**Task input**
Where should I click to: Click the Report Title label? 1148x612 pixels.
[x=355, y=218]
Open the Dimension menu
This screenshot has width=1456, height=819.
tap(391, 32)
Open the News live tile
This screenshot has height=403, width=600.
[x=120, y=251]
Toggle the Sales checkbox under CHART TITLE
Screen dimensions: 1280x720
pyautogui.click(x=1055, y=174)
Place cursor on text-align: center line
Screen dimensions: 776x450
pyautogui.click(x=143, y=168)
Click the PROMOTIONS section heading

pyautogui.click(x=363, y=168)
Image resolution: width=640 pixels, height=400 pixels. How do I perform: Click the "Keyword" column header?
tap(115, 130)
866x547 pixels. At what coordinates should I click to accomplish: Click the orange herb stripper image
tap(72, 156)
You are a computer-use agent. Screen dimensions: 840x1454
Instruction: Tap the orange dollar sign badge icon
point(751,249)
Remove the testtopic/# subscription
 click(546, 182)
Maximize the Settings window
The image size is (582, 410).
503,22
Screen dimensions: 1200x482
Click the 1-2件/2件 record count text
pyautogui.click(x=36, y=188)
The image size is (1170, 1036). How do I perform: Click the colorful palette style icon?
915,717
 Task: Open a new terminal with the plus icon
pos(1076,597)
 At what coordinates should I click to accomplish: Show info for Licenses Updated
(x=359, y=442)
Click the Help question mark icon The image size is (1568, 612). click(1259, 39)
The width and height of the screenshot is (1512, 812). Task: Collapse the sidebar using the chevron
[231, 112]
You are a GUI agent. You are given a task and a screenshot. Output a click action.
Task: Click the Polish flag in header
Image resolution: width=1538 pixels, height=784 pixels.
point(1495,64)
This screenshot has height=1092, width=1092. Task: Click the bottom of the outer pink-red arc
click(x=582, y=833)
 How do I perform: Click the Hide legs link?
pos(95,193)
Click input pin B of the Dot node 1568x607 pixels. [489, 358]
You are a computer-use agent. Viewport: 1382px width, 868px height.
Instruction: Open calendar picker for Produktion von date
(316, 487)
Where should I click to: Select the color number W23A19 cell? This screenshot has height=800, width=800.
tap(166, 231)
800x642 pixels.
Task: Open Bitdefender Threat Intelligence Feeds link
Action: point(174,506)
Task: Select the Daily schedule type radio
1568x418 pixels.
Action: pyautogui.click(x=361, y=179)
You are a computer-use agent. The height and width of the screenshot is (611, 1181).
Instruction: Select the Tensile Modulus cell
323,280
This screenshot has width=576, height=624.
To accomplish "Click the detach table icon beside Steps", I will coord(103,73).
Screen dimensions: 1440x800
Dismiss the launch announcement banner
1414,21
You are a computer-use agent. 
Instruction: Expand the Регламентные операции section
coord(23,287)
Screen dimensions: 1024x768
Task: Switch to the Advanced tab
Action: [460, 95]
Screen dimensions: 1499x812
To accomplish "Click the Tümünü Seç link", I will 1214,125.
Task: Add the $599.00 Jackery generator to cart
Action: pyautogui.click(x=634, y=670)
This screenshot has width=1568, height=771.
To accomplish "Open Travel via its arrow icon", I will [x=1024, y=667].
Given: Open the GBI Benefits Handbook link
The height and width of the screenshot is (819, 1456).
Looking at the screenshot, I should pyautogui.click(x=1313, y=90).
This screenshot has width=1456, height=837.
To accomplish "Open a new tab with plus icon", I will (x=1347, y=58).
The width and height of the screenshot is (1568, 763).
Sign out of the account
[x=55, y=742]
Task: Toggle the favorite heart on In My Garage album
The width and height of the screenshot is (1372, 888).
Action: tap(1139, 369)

**Exercise aim**
Quote the lines of the listing above word for word, from the line containing "Given: Open the GBI Benefits Handbook link" through the last line of the listing.

**Result of this task**
Given: Open the GBI Benefits Handbook link
The height and width of the screenshot is (819, 1456).
Looking at the screenshot, I should pyautogui.click(x=1313, y=90).
This screenshot has width=1456, height=837.
To accomplish "Open a new tab with plus icon", I will (x=1347, y=58).
The width and height of the screenshot is (1568, 763).
Sign out of the account
[x=55, y=742]
Task: Toggle the favorite heart on In My Garage album
The width and height of the screenshot is (1372, 888).
Action: tap(1139, 369)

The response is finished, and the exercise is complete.